**EXTRACTED MATERIAL:**

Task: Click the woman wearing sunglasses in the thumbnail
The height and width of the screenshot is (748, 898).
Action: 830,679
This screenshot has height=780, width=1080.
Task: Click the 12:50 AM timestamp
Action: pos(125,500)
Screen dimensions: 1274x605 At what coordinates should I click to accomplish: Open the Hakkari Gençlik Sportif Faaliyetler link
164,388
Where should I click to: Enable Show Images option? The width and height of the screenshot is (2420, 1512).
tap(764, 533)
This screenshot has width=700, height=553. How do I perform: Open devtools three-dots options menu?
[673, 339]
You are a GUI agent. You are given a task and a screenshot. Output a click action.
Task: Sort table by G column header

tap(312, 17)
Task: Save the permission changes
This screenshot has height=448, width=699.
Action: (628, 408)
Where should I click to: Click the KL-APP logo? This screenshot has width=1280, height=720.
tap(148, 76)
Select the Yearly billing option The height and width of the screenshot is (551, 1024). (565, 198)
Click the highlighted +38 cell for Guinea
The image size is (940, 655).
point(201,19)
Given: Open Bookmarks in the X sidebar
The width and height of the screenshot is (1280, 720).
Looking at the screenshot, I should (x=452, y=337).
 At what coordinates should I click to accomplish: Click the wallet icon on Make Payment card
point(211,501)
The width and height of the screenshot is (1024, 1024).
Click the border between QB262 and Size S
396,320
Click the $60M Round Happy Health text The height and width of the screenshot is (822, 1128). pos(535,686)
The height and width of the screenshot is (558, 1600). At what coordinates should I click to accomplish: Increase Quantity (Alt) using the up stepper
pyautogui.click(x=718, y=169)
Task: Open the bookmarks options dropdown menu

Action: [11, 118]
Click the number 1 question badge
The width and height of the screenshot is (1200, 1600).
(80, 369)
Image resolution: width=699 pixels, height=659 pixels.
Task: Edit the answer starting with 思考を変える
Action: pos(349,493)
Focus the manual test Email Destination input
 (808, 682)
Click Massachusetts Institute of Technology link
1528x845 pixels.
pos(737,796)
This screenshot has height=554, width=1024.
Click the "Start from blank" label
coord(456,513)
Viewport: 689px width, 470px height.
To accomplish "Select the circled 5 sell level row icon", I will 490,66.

**INSTRUCTIONS FOR THE TASK:** Every line above must be repeated exactly as it appears.

**RESPONSE AREA:**
Task: Click the woman wearing sunglasses in the thumbnail
The height and width of the screenshot is (748, 898).
Action: 830,679
This screenshot has height=780, width=1080.
Task: Click the 12:50 AM timestamp
Action: pos(125,500)
Screen dimensions: 1274x605 At what coordinates should I click to accomplish: Open the Hakkari Gençlik Sportif Faaliyetler link
164,388
Where should I click to: Enable Show Images option? The width and height of the screenshot is (2420, 1512).
tap(764, 533)
This screenshot has width=700, height=553. How do I perform: Open devtools three-dots options menu?
[673, 339]
You are a GUI agent. You are given a task and a screenshot. Output a click action.
Task: Sort table by G column header

tap(312, 17)
Task: Save the permission changes
This screenshot has height=448, width=699.
Action: (628, 408)
Where should I click to: Click the KL-APP logo? This screenshot has width=1280, height=720.
tap(148, 76)
Select the Yearly billing option The height and width of the screenshot is (551, 1024). (565, 198)
Click the highlighted +38 cell for Guinea
The image size is (940, 655).
point(201,19)
Given: Open Bookmarks in the X sidebar
The width and height of the screenshot is (1280, 720).
Looking at the screenshot, I should (x=452, y=337).
 At what coordinates should I click to accomplish: Click the wallet icon on Make Payment card
point(211,501)
The width and height of the screenshot is (1024, 1024).
Click the border between QB262 and Size S
396,320
Click the $60M Round Happy Health text The height and width of the screenshot is (822, 1128). pos(535,686)
The height and width of the screenshot is (558, 1600). At what coordinates should I click to accomplish: Increase Quantity (Alt) using the up stepper
pyautogui.click(x=718, y=169)
Task: Open the bookmarks options dropdown menu

Action: [11, 118]
Click the number 1 question badge
The width and height of the screenshot is (1200, 1600).
(80, 369)
Image resolution: width=699 pixels, height=659 pixels.
Task: Edit the answer starting with 思考を変える
Action: pos(349,493)
Focus the manual test Email Destination input
 (808, 682)
Click Massachusetts Institute of Technology link
1528x845 pixels.
pos(737,796)
This screenshot has height=554, width=1024.
Click the "Start from blank" label
coord(456,513)
Viewport: 689px width, 470px height.
To accomplish "Select the circled 5 sell level row icon", I will 490,66.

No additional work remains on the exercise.